| THE TASK |
For each line in the records that contains "agent", make a copy.

| DATA EXCERPTS |
═══

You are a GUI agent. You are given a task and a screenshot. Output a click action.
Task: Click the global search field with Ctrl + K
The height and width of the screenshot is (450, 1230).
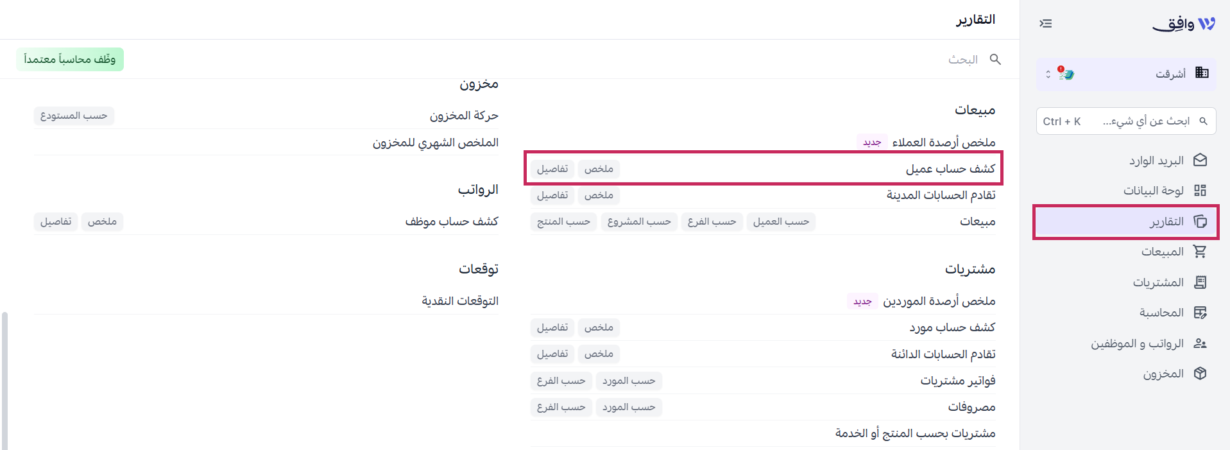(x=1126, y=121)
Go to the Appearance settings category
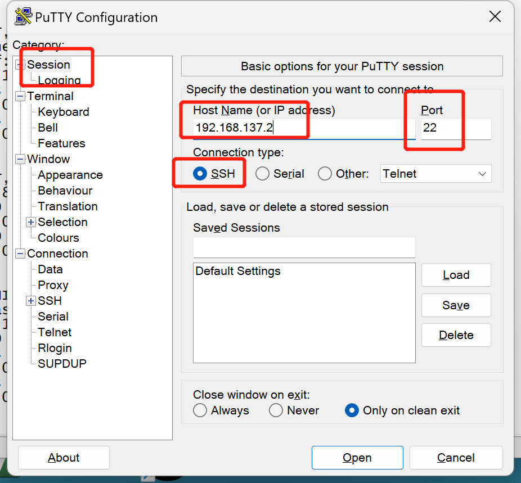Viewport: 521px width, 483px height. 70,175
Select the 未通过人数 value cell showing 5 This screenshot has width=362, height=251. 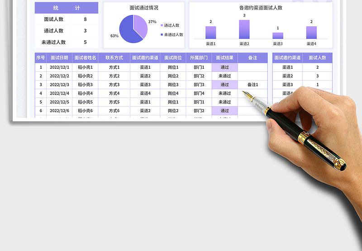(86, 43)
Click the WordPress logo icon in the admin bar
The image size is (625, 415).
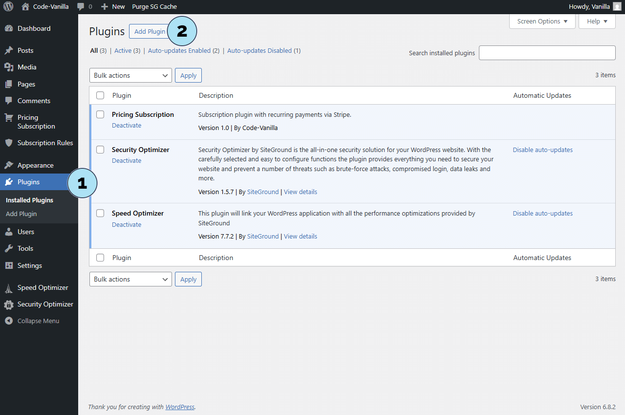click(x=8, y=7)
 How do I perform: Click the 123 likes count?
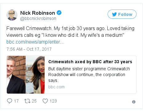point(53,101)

═══

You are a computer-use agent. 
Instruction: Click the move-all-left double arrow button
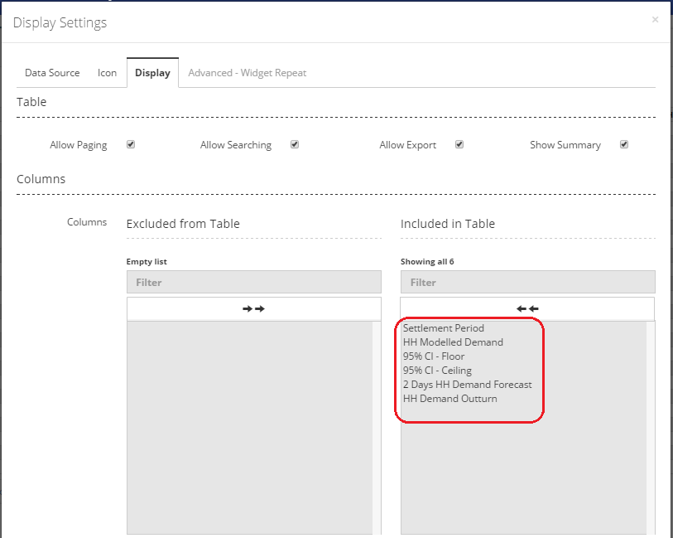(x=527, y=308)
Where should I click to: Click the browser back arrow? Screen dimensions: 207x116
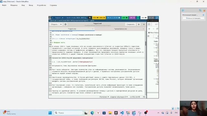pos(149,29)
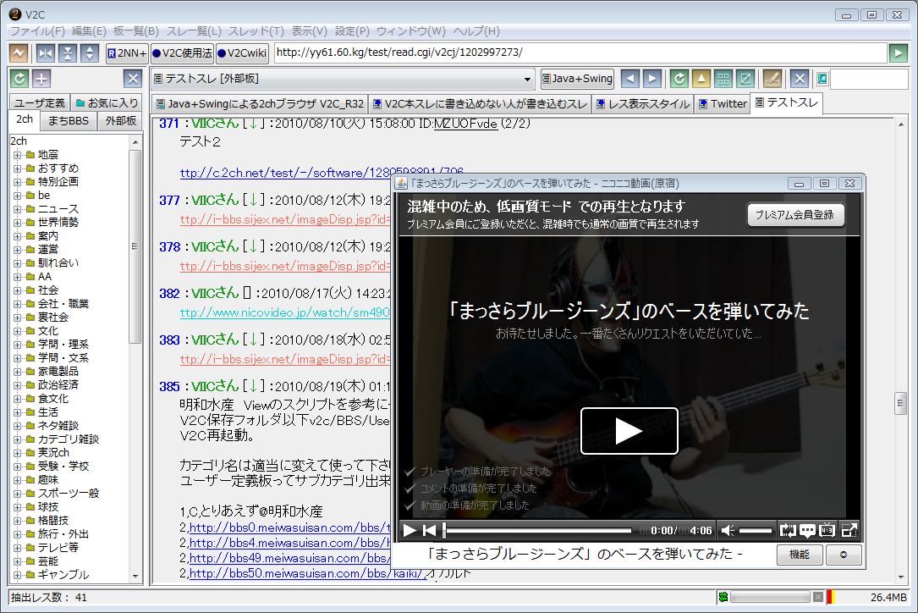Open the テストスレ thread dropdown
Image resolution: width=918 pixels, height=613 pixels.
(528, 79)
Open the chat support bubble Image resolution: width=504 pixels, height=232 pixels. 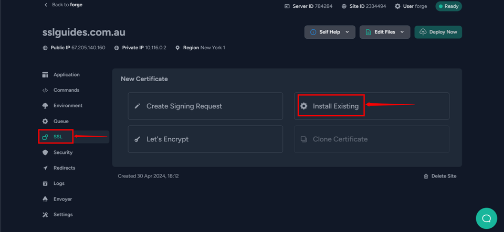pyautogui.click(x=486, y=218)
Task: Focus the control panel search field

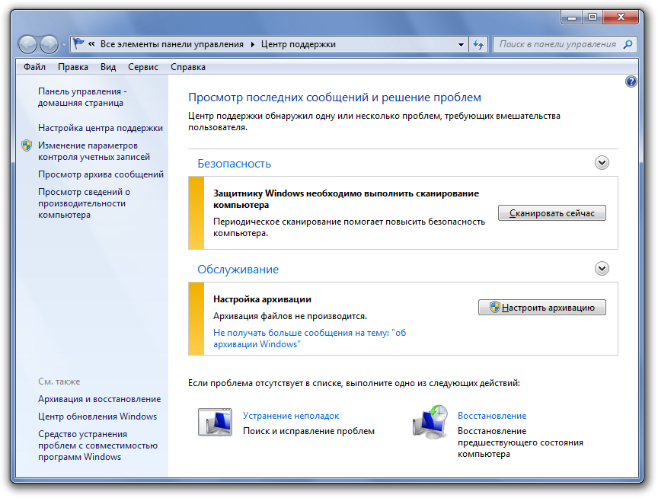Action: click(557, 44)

═══

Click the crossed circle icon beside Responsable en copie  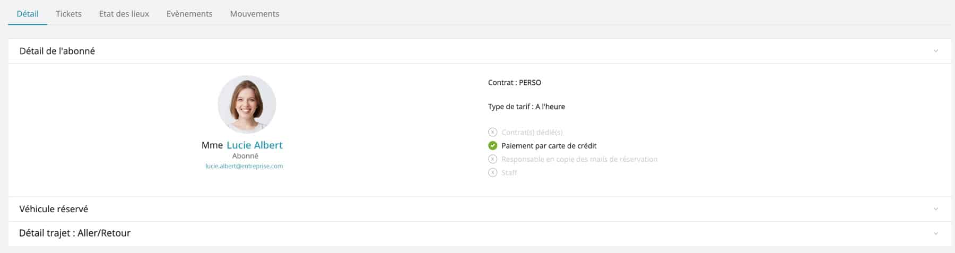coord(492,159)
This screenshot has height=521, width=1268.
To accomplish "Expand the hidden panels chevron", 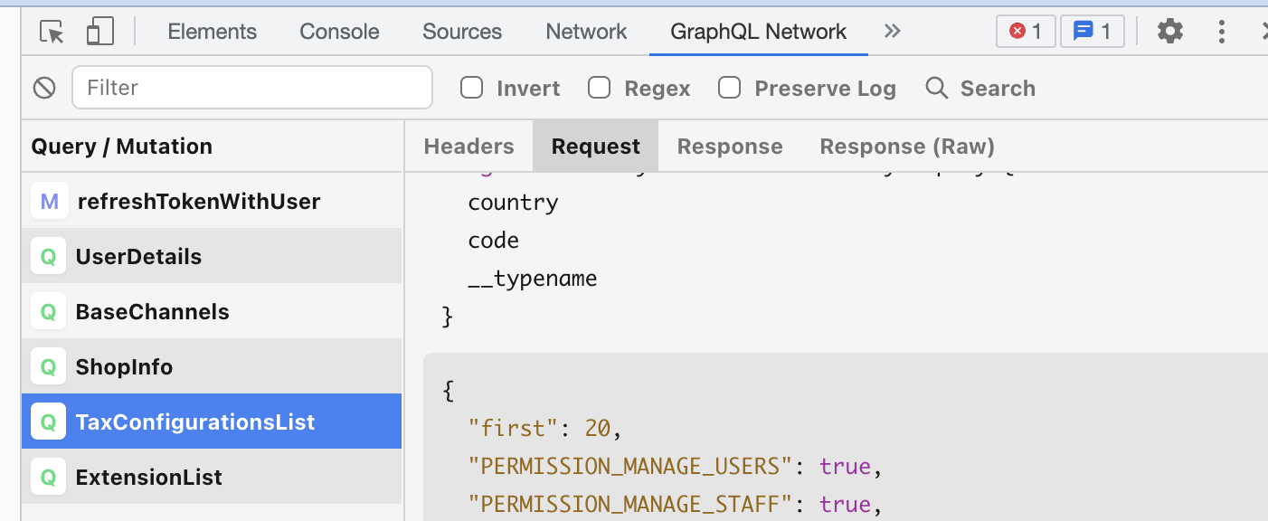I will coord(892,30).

═══

| RESULT |
You are a GUI agent. You are given a task and a screenshot. Output a click action.
You are a computer-use agent. 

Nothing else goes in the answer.